Currently, HPCL and BPCL have the government as the majority shareholder. The plan is to transfer the government's holding to ONGC, which will become the holding firm of one of these companies (HPCL or BPCL). The Centre holds 51.11% stake in HPCL, and 54.93% in BPCL.
The merged entity will span the spectrum of activity from exploration to retail sale. The logic is that when crude oil prices are high, the exploration business does well and when they drop, the distribution business benefits. By combining the two in a single company, the overall profit of the undertaking becomes more stable. Investors benefit from reduced volatility of profits, the reports noted.
Moving on to the news from automobile stocks.

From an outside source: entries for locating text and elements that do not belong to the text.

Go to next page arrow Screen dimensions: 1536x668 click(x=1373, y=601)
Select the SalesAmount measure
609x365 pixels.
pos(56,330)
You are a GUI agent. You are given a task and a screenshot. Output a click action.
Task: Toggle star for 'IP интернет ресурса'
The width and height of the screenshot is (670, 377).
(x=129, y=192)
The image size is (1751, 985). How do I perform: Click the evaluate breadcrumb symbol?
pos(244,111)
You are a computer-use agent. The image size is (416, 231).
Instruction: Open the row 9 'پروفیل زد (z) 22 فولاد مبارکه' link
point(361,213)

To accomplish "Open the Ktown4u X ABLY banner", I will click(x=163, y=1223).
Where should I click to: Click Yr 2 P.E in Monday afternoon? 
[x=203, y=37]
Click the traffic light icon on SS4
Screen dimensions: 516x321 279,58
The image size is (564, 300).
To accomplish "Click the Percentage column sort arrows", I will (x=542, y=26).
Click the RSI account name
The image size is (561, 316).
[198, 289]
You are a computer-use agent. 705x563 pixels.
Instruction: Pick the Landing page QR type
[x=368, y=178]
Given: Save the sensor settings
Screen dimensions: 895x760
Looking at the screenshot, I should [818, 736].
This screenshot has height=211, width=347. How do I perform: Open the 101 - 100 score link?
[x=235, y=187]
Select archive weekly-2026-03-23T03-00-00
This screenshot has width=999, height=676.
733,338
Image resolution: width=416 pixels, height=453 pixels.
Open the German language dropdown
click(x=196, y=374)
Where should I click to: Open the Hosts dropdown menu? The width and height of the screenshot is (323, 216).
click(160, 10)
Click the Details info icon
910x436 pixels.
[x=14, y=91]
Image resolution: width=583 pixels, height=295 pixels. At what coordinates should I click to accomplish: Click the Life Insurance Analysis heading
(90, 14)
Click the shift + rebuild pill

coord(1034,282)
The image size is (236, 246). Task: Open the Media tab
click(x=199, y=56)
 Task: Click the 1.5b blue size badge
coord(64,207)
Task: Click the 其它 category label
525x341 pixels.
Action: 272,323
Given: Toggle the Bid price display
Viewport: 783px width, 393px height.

As per an article in The Economic Times, Tata Motors and Volkswagen Group are at an advanced stage of finalising a partnership that can have a wide-ranging impact on India and other emerging markets.
Reportedly, the companies are looking at sharing modular platforms for India and emerging markets. It includes the advanced modular platform (AMP) being developed by Tata Motors. While, Volkswagen may offer technical knowhow on producing multiple models based on modular architecture.
The main idea is to share architectures and capacities and bring in quicker returns on investment through economies of scale.
Moreover, Both the companies are stretched financially (Subscription Required), yet they have no way out but to invest for the future, so partnership was the only way out. Further, with large auto makers already investing in these emerging technologies, it is clear that Tata Motors needs to make the move quickly to avoid losing out the race particularly when also technologically assisted driving can soon become a reality.
Merger and acquisition activity in India is on a high. The value of M&As that have taken place in 2016 - at US$ 69.75 billion - are the highest on record for the country. This even beats the previous record of US$ 66.96 billion set in 2007.
Tata Motors share price opened the day up by 0.9%.